Researching virus-propagating proteins
More experiments are being conducted to test whether these substances can reduce or even stop the reproduction of the virus. The researchers are also investigating four proteins that allow for the replication of the coronavirus. Two stem from the virus itself and two are human proteins. The aim is to use the characteristic scattering pattern to calculate the atomic structure of the protein.
Key-lock principle enables evaluation of the active substance
The researchers have so far concentrated on investigating the possible binding of already known medicines to the selected proteins. The binding functions like a switch that either turns off the activity of the proteins - and thus stops the proliferation of the virus - or prevents its absorption into human cells, thus enabling treatment of COVID-19. This method, also known as the "key-lock principle", facilitates the examination of where and how the medicine actually works.
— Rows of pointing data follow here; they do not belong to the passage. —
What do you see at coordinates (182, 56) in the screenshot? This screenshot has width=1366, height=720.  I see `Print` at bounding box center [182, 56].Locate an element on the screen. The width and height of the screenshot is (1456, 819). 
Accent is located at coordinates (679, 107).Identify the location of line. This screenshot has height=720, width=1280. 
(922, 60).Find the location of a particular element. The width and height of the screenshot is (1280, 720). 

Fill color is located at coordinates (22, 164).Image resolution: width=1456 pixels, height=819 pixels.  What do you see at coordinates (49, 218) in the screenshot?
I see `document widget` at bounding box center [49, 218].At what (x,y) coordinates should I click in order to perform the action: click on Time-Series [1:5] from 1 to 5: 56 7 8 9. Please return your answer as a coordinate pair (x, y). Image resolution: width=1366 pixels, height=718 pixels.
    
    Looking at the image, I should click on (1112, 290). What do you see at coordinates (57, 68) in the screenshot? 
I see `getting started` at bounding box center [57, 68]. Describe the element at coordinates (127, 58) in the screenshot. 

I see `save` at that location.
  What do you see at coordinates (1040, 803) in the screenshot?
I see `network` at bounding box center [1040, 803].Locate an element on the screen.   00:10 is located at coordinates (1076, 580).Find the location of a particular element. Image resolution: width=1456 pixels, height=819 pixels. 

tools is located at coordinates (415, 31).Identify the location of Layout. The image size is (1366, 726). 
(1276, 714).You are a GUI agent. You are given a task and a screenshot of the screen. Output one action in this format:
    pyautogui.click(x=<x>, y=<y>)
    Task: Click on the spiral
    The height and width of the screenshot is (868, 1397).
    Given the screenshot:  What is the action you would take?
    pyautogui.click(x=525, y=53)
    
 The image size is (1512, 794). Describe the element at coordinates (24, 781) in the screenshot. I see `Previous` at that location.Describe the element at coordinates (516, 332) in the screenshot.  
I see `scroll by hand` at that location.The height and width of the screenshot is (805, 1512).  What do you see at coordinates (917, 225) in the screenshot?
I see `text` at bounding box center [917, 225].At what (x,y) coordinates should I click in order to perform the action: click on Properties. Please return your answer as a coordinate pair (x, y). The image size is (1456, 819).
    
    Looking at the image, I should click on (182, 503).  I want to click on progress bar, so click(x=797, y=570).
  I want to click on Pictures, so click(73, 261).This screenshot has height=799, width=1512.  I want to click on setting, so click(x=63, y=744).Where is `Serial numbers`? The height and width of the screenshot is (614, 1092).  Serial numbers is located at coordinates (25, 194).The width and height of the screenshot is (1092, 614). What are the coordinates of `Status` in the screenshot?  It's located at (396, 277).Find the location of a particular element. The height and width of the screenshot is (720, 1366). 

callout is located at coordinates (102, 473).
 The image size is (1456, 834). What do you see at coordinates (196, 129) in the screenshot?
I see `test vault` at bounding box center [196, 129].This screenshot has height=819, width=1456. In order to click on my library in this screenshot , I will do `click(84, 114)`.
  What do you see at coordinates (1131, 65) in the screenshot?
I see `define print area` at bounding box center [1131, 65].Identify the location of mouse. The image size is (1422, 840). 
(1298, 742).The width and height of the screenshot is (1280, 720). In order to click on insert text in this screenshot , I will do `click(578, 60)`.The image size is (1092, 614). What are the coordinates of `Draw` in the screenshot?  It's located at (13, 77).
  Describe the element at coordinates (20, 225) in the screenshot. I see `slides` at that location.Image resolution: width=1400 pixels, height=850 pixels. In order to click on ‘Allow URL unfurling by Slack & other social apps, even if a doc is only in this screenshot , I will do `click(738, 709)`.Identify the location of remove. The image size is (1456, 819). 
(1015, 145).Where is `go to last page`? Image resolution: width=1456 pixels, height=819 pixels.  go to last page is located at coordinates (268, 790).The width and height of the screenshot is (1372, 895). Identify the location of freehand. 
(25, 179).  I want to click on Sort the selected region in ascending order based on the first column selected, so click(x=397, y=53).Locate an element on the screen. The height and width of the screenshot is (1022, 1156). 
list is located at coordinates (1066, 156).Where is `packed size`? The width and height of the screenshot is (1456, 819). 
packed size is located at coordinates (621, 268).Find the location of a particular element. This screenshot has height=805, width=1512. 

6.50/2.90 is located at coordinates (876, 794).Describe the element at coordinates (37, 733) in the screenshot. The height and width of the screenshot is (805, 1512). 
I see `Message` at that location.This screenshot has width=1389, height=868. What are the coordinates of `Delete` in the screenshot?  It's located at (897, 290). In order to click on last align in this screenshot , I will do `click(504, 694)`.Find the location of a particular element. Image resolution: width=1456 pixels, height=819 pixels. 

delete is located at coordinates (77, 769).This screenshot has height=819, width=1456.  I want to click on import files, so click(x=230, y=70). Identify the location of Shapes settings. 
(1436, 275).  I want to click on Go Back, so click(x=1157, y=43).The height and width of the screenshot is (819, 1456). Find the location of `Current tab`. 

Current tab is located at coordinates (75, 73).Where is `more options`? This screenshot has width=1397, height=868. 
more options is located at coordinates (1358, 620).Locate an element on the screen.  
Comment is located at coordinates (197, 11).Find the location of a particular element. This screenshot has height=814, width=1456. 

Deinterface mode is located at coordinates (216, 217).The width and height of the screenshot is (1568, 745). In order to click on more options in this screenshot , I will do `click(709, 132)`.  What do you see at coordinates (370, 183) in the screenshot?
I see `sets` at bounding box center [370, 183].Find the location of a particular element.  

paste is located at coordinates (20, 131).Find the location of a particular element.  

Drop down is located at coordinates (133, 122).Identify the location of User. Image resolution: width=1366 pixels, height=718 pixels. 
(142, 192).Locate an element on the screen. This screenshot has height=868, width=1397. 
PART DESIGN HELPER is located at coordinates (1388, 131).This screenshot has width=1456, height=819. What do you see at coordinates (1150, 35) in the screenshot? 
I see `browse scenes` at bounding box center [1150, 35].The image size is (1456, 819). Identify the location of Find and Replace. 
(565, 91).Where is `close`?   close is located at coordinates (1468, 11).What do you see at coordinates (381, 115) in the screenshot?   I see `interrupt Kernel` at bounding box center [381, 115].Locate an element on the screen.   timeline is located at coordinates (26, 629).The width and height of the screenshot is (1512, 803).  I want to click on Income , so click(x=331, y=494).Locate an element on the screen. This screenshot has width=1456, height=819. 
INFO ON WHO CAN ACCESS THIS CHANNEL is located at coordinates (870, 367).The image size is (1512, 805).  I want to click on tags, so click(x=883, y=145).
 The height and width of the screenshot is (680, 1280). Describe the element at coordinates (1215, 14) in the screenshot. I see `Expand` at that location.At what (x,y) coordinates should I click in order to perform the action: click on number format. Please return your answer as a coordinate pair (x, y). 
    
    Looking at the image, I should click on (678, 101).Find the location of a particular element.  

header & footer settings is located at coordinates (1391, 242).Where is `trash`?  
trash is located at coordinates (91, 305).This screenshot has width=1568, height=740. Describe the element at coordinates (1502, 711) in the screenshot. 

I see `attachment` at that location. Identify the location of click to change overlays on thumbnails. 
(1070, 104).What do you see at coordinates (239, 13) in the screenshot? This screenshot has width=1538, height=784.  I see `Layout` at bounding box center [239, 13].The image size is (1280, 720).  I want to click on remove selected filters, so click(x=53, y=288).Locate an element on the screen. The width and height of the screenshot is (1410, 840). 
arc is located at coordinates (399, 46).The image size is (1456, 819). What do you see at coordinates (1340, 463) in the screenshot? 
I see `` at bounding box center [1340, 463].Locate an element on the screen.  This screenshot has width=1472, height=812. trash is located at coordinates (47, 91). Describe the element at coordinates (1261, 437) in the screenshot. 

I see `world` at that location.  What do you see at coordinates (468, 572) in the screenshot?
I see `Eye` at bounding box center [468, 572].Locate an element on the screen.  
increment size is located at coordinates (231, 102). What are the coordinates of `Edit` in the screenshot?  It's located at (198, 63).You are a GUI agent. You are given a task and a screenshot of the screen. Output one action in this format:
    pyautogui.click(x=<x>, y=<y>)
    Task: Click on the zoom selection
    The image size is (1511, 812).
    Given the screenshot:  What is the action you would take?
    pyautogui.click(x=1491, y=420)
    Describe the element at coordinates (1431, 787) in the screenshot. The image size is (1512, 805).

The active ingredients, found in the context of the initial work, will be tested in experiments with cell cultures. The research team consists of scientists from the University of Hamburg, the German Electron Synchrotron DESY, the University of Lübeck, the Max Planck Society, the European XFEL, the European Molecular Biology Laboratory (EMBL), the Fraunhofer Institute for Molecular Biology and Applied Ecology (IME) and the Bernhard Nocht Institute for Tropical Medicine in Hamburg.